**PROVIDED TEXT**
>> START

Pakistan Signs Peace with Taliban on Eve of Tragedy
9/11: Profit Motives Help Bin Laden

By Ahmar Mustikhan

-------------

Tears fill eyes just to think about what happened that day.

The 9/11 attacks were the most horrendous attacks in history on U.S. soil, deadlier than Pearl Harbor. Five years after the deadly 9/11 attacks, terrorist mastermind Osama bin Laden is still hiding in Pakistan, though President Bush had declared at that time, “Wanted Dead or Alive.” A news item on Fox Television network Thursday was asking “Pakistan: Friend or Foe?”

The fact that bin Laden is successfully eluding American justice clearly shows that with friends like Pakistan, the U.S. does not need any enemies. Bin Laden is not a western terrorist hiding in a dirty, obscure hotel room in Rome like one sees in the movies. At any given time, if he is in the remote tribal areas, which Pakistan coup leader General Pervez Musharraf says is out of bounds for his army, bin Laden is surrounded by a couple of hundred loyal guards. Pakistan army’s lie was exposed when they raided and killed a pro-U.S. secular tribal leader and popular former head of a state government in an even more remote area on August 26.

>> END

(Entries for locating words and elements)
>> START

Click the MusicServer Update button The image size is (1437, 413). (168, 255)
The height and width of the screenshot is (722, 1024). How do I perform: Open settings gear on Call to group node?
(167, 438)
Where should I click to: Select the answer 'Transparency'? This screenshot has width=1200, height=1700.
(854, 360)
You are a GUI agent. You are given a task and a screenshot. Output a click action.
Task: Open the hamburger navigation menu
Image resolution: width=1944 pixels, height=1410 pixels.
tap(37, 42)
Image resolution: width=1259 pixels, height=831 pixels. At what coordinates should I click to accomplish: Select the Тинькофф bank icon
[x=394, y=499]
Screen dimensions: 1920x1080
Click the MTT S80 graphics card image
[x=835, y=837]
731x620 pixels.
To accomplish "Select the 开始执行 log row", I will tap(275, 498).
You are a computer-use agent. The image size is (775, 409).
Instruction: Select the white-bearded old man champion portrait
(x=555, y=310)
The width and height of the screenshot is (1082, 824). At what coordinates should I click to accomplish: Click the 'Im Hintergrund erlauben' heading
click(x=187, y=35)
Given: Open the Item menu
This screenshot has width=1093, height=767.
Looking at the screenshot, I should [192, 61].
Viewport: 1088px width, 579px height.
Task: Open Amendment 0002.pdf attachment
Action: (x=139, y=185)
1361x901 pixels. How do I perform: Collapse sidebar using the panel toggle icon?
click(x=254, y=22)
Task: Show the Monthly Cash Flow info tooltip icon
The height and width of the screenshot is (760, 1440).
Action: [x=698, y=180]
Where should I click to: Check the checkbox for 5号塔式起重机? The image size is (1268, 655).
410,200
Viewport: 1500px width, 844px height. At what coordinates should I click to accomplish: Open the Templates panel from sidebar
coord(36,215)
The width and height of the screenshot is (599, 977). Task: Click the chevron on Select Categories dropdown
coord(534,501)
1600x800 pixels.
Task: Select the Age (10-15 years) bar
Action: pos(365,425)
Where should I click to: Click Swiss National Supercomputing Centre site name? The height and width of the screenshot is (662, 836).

>> END

**SET PROBLEM**
Extract the passage from the article about bin Laden and Pakistan, starting at "The fact that" and ending at "on August 26.". Copy it word for word.

**WRITTEN RESPONSE**
The fact that bin Laden is successfully eluding American justice clearly shows that with friends like Pakistan, the U.S. does not need any enemies. Bin Laden is not a western terrorist hiding in a dirty, obscure hotel room in Rome like one sees in the movies. At any given time, if he is in the remote tribal areas, which Pakistan coup leader General Pervez Musharraf says is out of bounds for his army, bin Laden is surrounded by a couple of hundred loyal guards. Pakistan army’s lie was exposed when they raided and killed a pro-U.S. secular tribal leader and popular former head of a state government in an even more remote area on August 26.